▶ _WHAT IS REQUIRED_
Please answer from the arithmetic coding post: in which specification is arithmetic coding described as a part rather than optional?

▶ _SELECTED EXTRACT_
* * * *

In previous post, I wrote quick post about Huffman Coding. Apparently, Arithmetic Coding is replaces Huffman. It’s optional in MPEG and it’s part VP9 specs.

wiki describes it as

Arithmetic coding (AC) is a form of entropy encoding used in lossless data compression.

The encoding works by sending a value in range of probability [0,1](as fixed-point). Basically, It is decision tree on steroids. I really like the diagram on the wiki.

Example image

For this work, we need to define Probability for each symbol. Then process each symbol reducing the number as you go. The interesting part is sending more probable symbol means less digits which means less bandwidth needed. If we keep sending less probable symbols, The fraction gets bigger and more bits to encode the symbol stream. But who knows! I could be totally worng here.

The following example is a simple implementation of arithmetic coding. I found it in course notes.

def encode(sym_id, low, high, freq):
    range_ = high - low
    high   =  low + range_ * freq[sym_id+1]
    low    =  low + range_ * freq[sym_id]
    return (range_, low, high)


STR = "eaii!"
freq = [("a", 0.0, 0.2),
        ("e", 0.2, 0.5),
        ("i", 0.5, 0.6),
        ("o", 0.6, 0.8),
        ("u", 0.8, 0.9),
        ("!", 0.9, 1.0)]

low = 0
high = 1

freq1 = [0] + [x[2] for x in freq]

print(freq1)

print("===================")
print("char range low high")
print("===================")
for i in STR:
    index = [x[0] for x in freq].index(i)
    (r, low, high) = encode(index, low, high, freq1)
    print((i, r, low, high))

And output of the above code is

[0, 0.2, 0.5, 0.6, 0.8, 0.9, 1.0]
===================
char range low high
===================
('e', 1, 0.2, 0.5)
('a', 0.3, 0.2, 0.26)
('i', 0.06, 0.23, 0.23600000000000002)
('i', 0.006000000000000005, 0.233, 0.2336)
('!', 0.0005999999999999894, 0.23354, 0.2336)

* * * *

▶ _ENTRIES SHOWN_
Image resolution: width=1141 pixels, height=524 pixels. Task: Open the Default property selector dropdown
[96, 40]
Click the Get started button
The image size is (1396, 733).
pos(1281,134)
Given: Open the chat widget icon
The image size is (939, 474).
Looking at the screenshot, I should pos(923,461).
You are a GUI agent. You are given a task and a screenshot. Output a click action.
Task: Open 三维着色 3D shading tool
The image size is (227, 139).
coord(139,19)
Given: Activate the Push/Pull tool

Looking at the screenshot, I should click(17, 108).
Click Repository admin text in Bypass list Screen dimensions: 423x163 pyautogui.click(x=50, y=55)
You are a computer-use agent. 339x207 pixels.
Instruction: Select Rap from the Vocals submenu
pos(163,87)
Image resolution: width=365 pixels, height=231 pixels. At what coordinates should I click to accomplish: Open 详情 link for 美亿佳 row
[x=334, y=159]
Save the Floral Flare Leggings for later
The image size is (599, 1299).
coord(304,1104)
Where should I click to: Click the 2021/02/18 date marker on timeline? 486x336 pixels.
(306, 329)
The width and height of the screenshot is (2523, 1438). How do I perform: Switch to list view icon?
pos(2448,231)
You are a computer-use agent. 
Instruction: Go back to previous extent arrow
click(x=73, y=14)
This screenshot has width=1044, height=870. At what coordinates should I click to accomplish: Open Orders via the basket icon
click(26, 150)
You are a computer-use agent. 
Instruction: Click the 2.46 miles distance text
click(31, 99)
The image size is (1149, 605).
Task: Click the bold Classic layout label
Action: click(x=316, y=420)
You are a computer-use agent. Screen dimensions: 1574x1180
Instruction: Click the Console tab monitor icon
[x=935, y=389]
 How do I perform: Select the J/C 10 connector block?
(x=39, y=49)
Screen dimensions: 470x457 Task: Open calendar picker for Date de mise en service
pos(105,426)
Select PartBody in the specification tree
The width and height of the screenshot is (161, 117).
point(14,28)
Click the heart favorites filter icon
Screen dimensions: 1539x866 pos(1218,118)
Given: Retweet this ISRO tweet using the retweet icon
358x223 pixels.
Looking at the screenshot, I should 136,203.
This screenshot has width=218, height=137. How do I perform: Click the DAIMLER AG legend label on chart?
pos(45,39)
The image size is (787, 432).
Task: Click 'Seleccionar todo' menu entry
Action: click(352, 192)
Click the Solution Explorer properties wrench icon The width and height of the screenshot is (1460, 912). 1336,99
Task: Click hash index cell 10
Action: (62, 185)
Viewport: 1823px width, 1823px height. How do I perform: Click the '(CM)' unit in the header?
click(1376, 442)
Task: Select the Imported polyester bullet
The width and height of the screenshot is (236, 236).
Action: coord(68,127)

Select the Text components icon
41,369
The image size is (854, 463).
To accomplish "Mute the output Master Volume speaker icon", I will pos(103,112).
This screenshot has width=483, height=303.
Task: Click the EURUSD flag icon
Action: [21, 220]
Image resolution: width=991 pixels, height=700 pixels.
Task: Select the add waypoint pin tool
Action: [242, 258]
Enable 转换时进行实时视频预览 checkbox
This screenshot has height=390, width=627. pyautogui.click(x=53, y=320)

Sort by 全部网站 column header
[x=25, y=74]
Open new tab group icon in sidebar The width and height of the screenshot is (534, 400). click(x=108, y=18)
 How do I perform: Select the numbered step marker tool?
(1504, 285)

* * * *

▶ _FINISHED ANSWER_
The VP9 specs.